Unveiling the Reprogramming Roles: A Gene Overview
Oct3/4 (Octamer-binding transcription factor 3/4): Oct3/4 is a transcription factor essential for maintaining pluripotency in embryonic stem cells. It regulates the expression of genes involved in self-renewal and pluripotency and is crucial for reprogramming adult cells into a pluripotent state.
Sox2 (SRY (sex-determining region Y)-box 2): Sox2 is another transcription factor involved in maintaining pluripotency and self-renewal in embryonic stem cells. It interacts with Oct3/4 to regulate the expression of pluripotency-associated genes and plays a key role in reprogramming adult cells to an embryonic-like state.

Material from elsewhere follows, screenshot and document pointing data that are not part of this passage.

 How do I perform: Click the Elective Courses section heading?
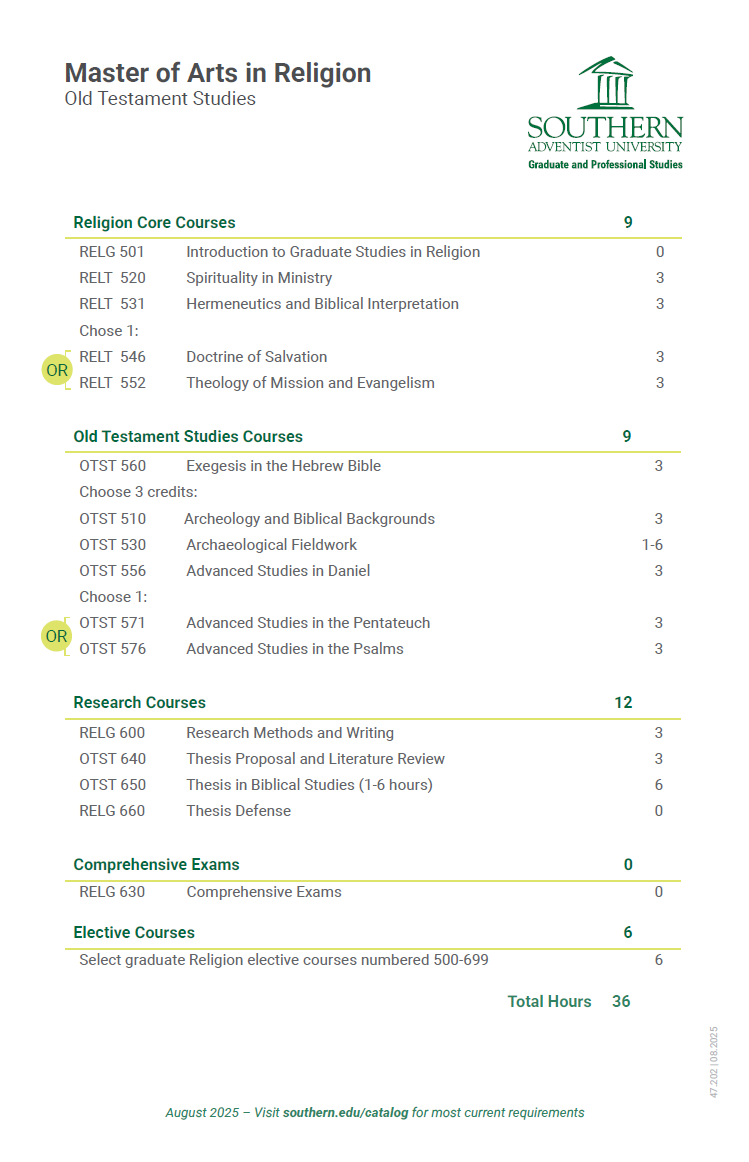(134, 932)
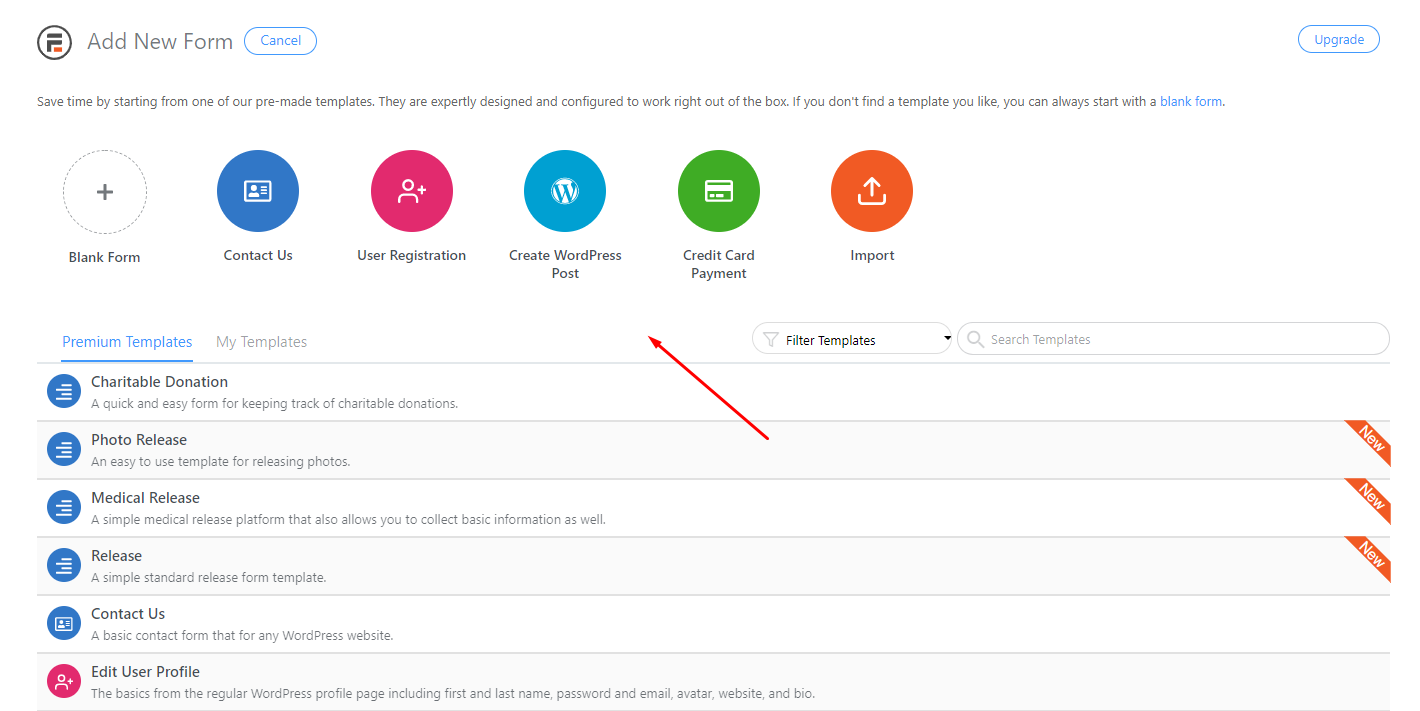Select the blue Contact Us template icon
Image resolution: width=1420 pixels, height=711 pixels.
pos(258,191)
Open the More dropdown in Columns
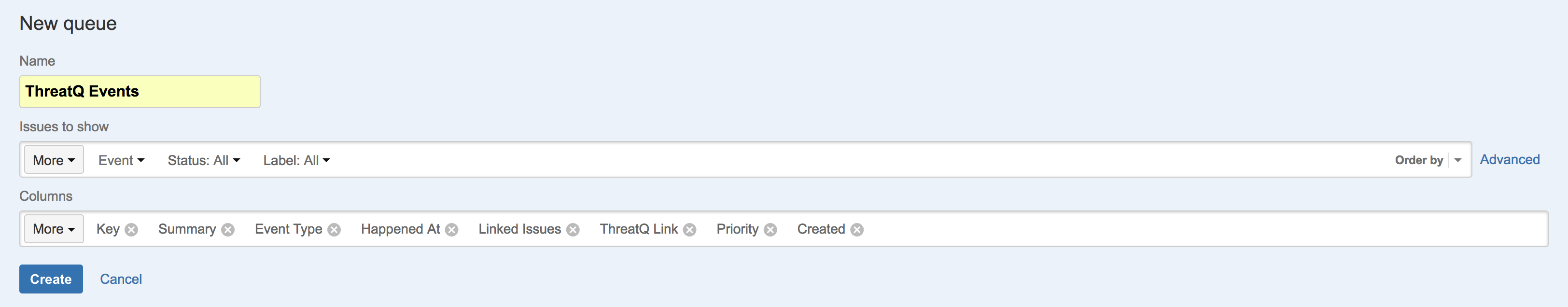Viewport: 1568px width, 307px height. (x=54, y=229)
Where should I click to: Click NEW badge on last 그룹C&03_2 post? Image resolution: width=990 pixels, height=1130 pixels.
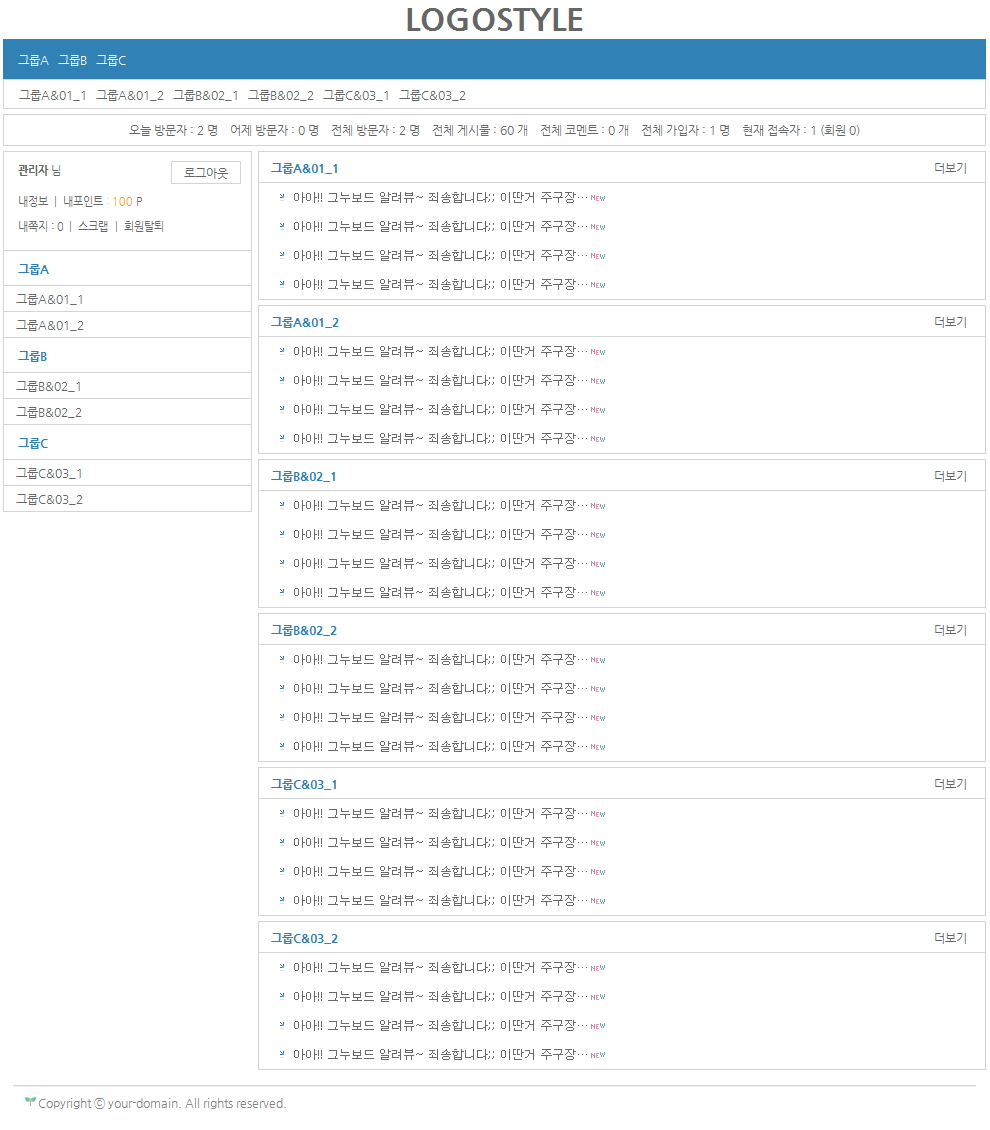click(598, 1055)
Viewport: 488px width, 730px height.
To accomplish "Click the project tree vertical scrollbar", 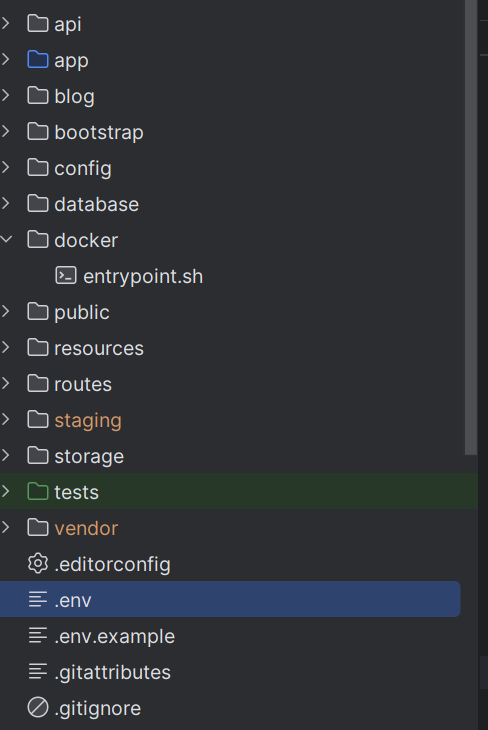I will tap(471, 227).
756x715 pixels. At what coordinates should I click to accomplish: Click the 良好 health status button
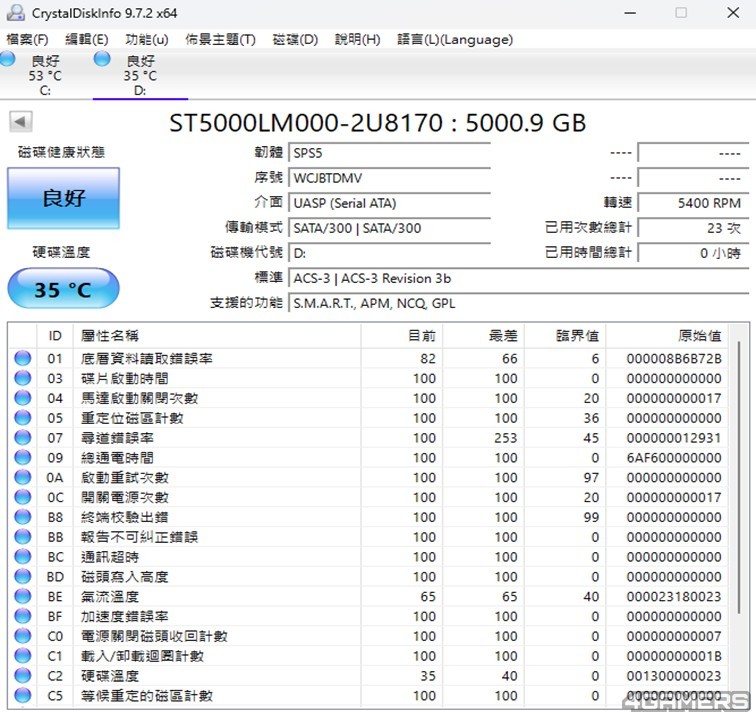(63, 198)
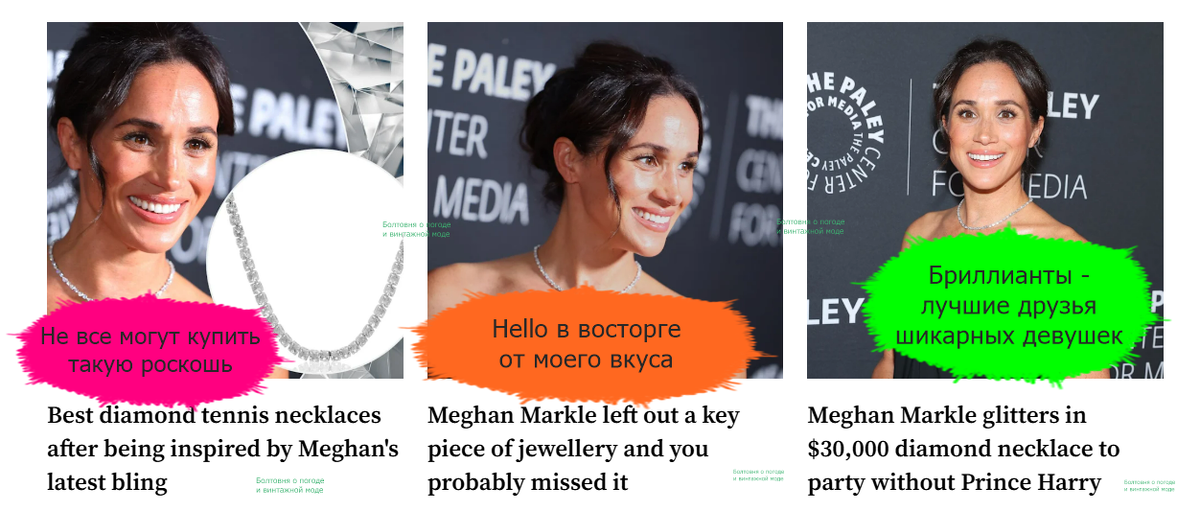Screen dimensions: 1200x511
Task: Click the watermark between first and second photos
Action: pos(416,228)
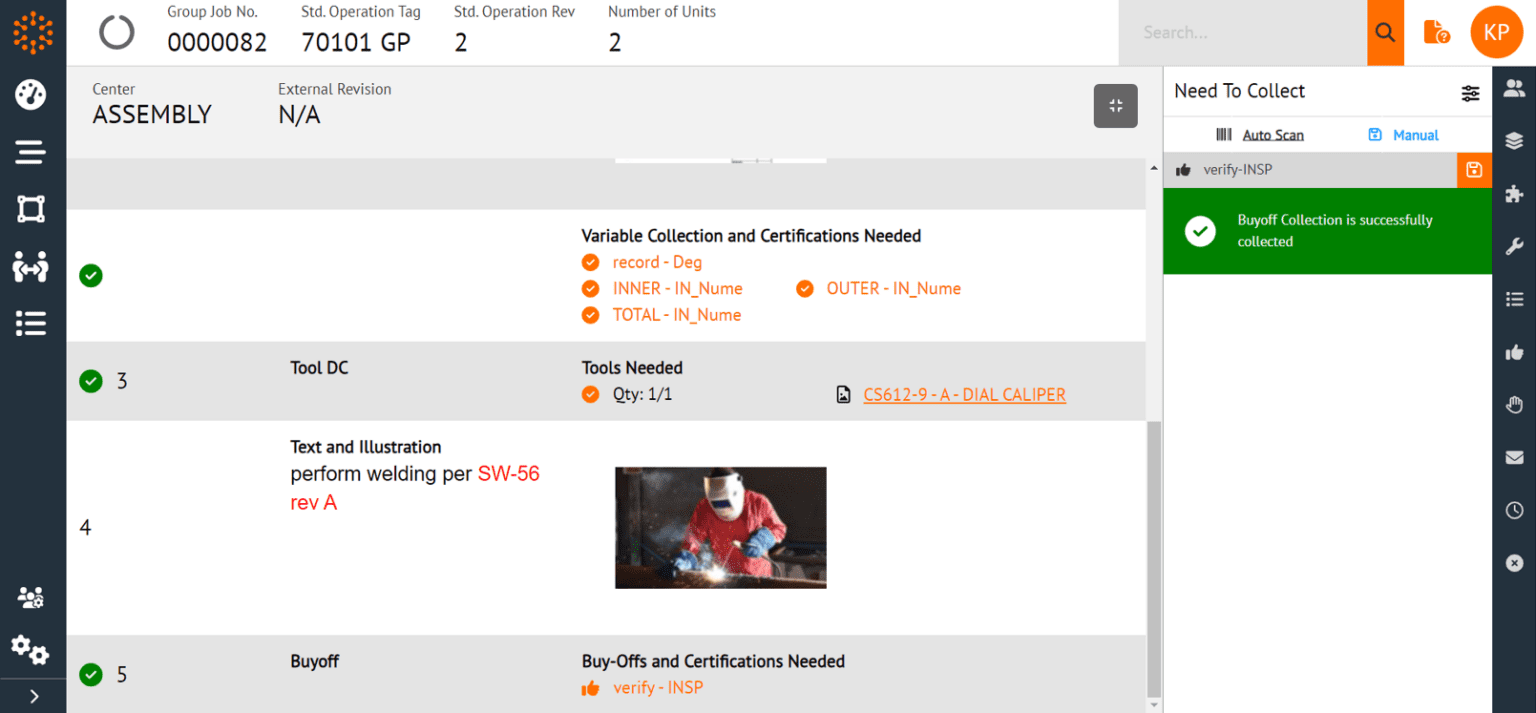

Klf4 (Kruppel-like factor 4): Klf4 is a transcription factor that regulates various cellular processes, including proliferation, differentiation, and pluripotency. It functions in conjunction with Oct3/4 and Sox2 to reprogram adult cells into iPSCs.
c-Myc (cellular Myelocytomatosis oncogene): c-Myc is a proto-oncogene involved in the regulation of cell proliferation, growth, and apoptosis. Its role in reprogramming is to enhance the efficiency of iPSC generation, although its overexpression can also increase the risk of tumorigenesis.

These four transcription factors were introduced into adult somatic cells, such as fibroblasts, using viral vectors. Their expression led to the activation of pluripotency-associated genes and the induction of a pluripotent state resembling that of embryonic stem cells. Yamanaka’s discovery of these factors paved the way for the generation of patient-specific iPSCs, offering new possibilities for disease modeling, drug discovery, and regenerative medicine.